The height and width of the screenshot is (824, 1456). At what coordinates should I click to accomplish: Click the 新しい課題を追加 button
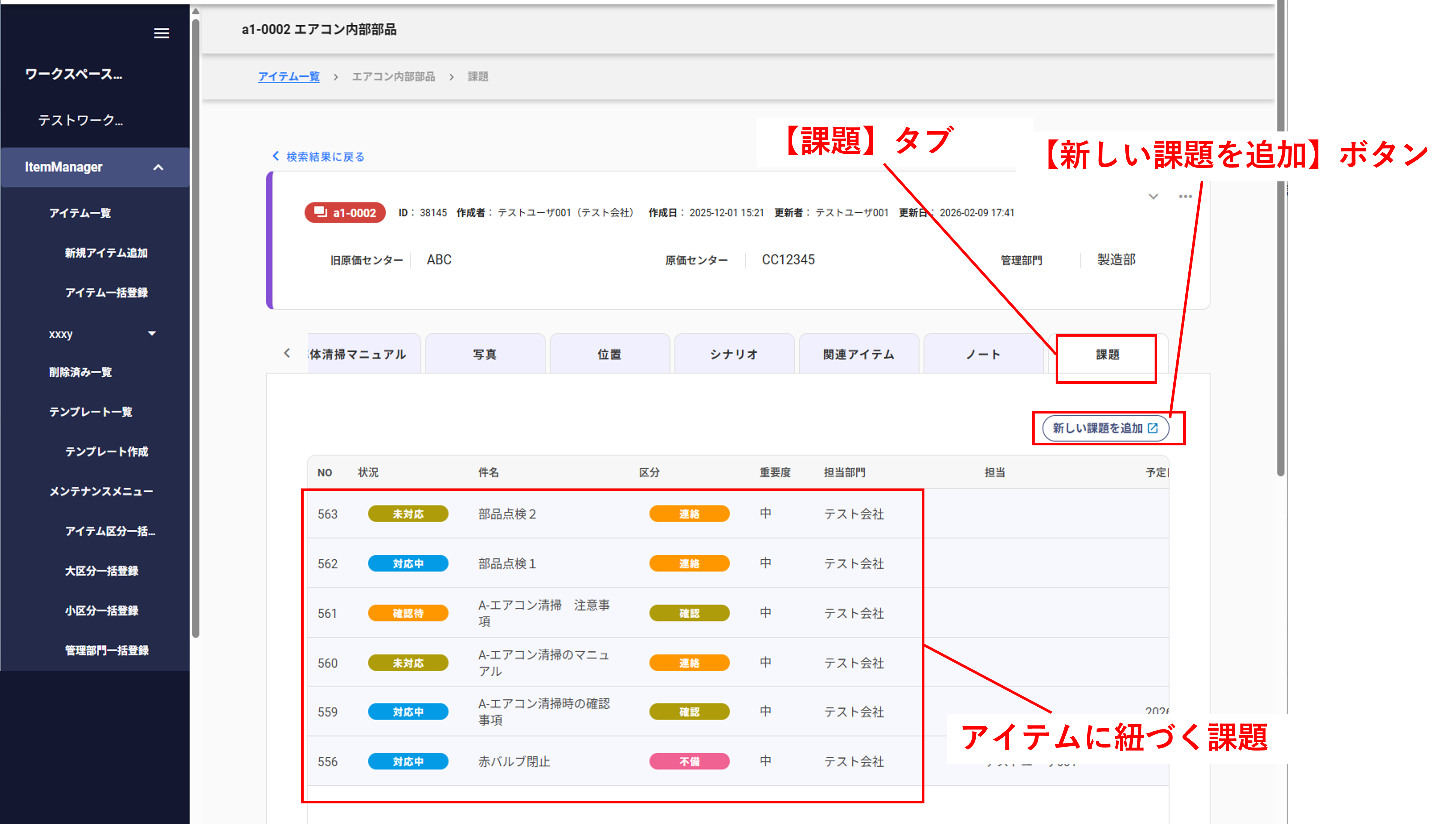click(x=1105, y=428)
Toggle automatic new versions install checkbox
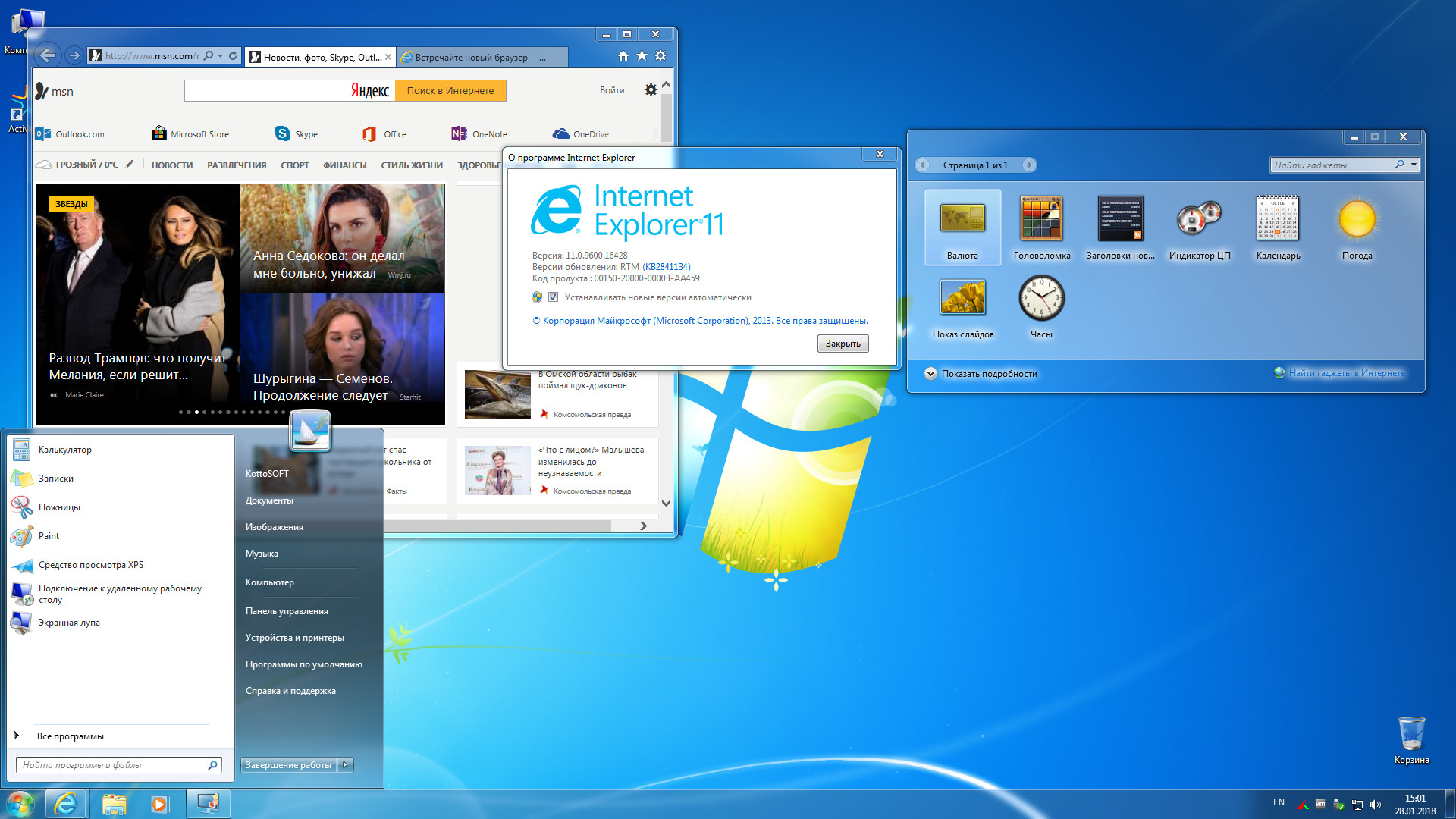This screenshot has width=1456, height=819. [554, 297]
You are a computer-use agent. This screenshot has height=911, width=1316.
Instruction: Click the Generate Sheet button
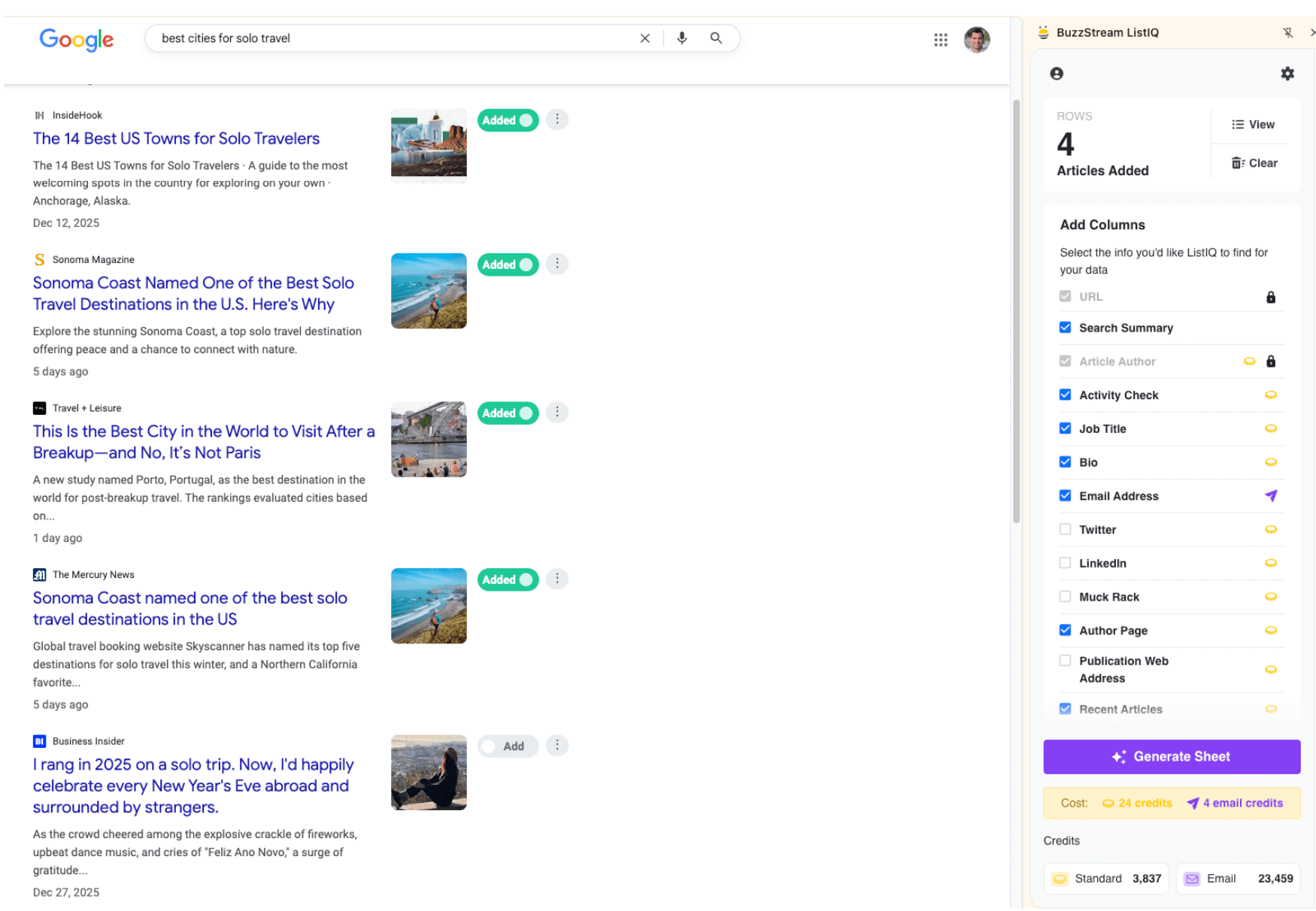click(1171, 756)
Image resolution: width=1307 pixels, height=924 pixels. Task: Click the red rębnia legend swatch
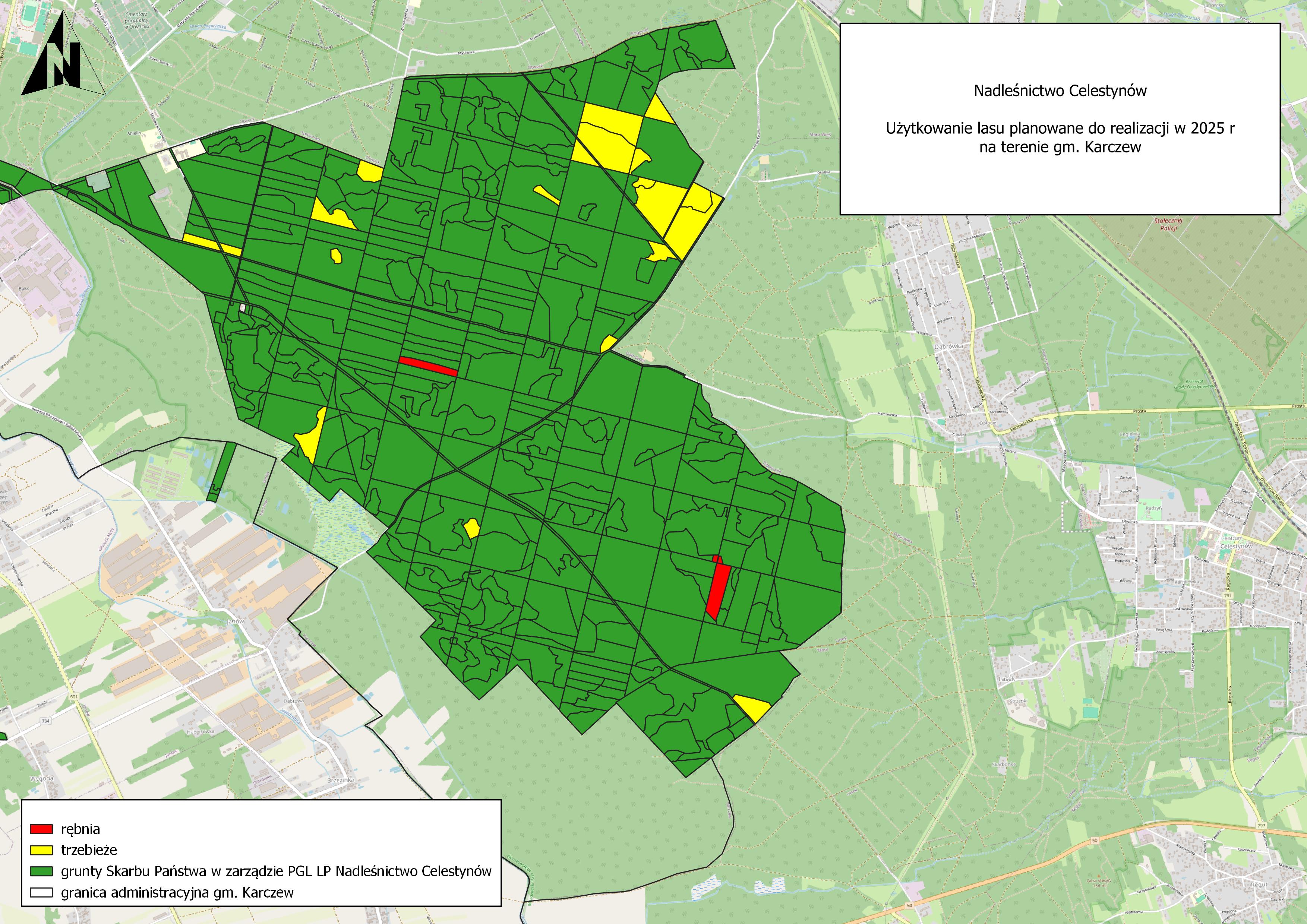pyautogui.click(x=42, y=829)
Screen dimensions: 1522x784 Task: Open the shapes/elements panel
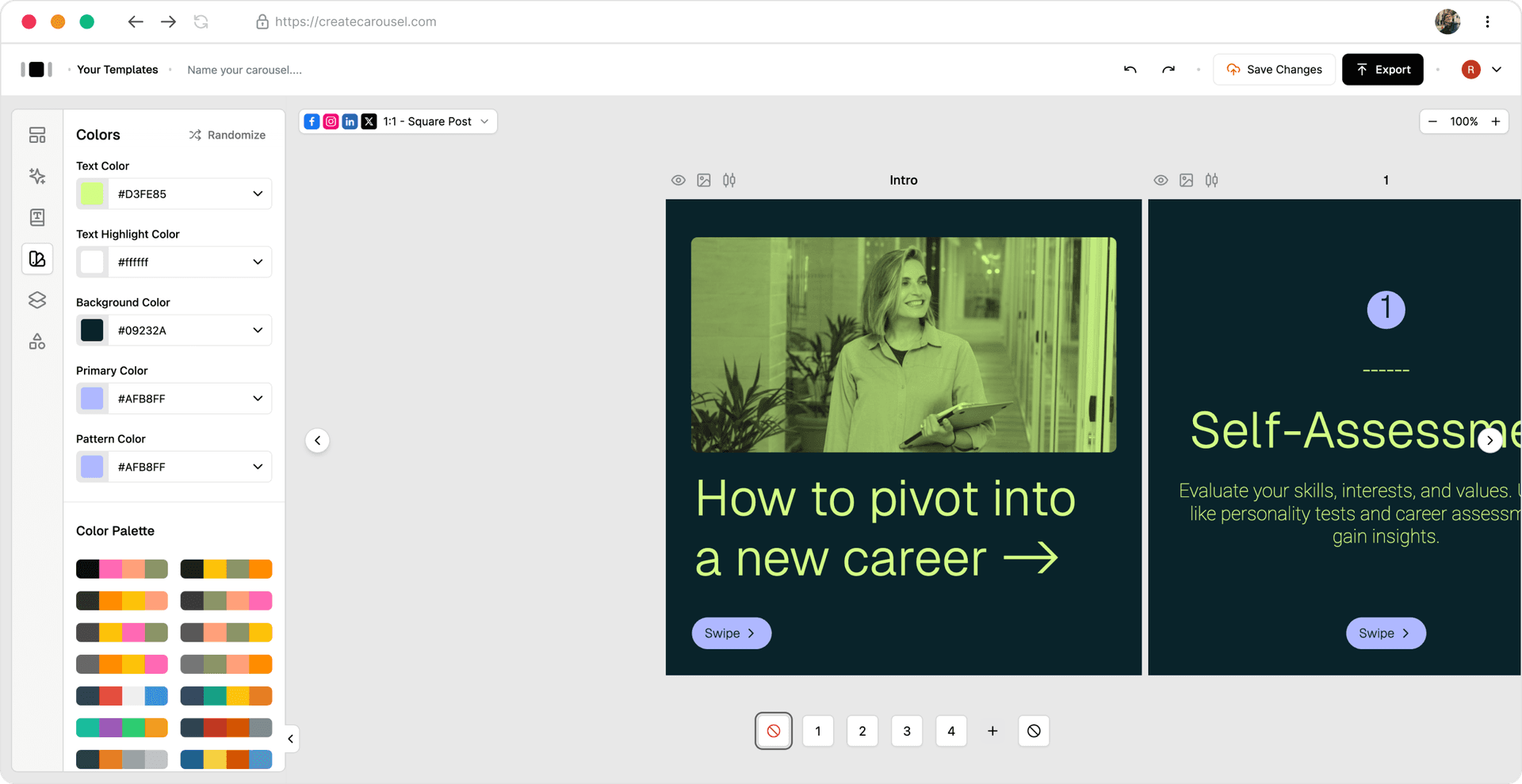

^^^^

■ Task:
What you return should match the entries word for word, pictures aside.

■ Written answer:
The height and width of the screenshot is (824, 1456). At what coordinates should I click to accomplish: Click the 新しい課題を追加 button
click(x=1105, y=428)
Toggle automatic new versions install checkbox
This screenshot has width=1456, height=819. [554, 297]
You are a computer-use agent. This screenshot has height=911, width=1316.
Instruction: Click the Generate Sheet button
click(1171, 756)
Image resolution: width=1307 pixels, height=924 pixels. Task: Click the red rębnia legend swatch
pyautogui.click(x=42, y=829)
Screen dimensions: 1522x784 Task: Open the shapes/elements panel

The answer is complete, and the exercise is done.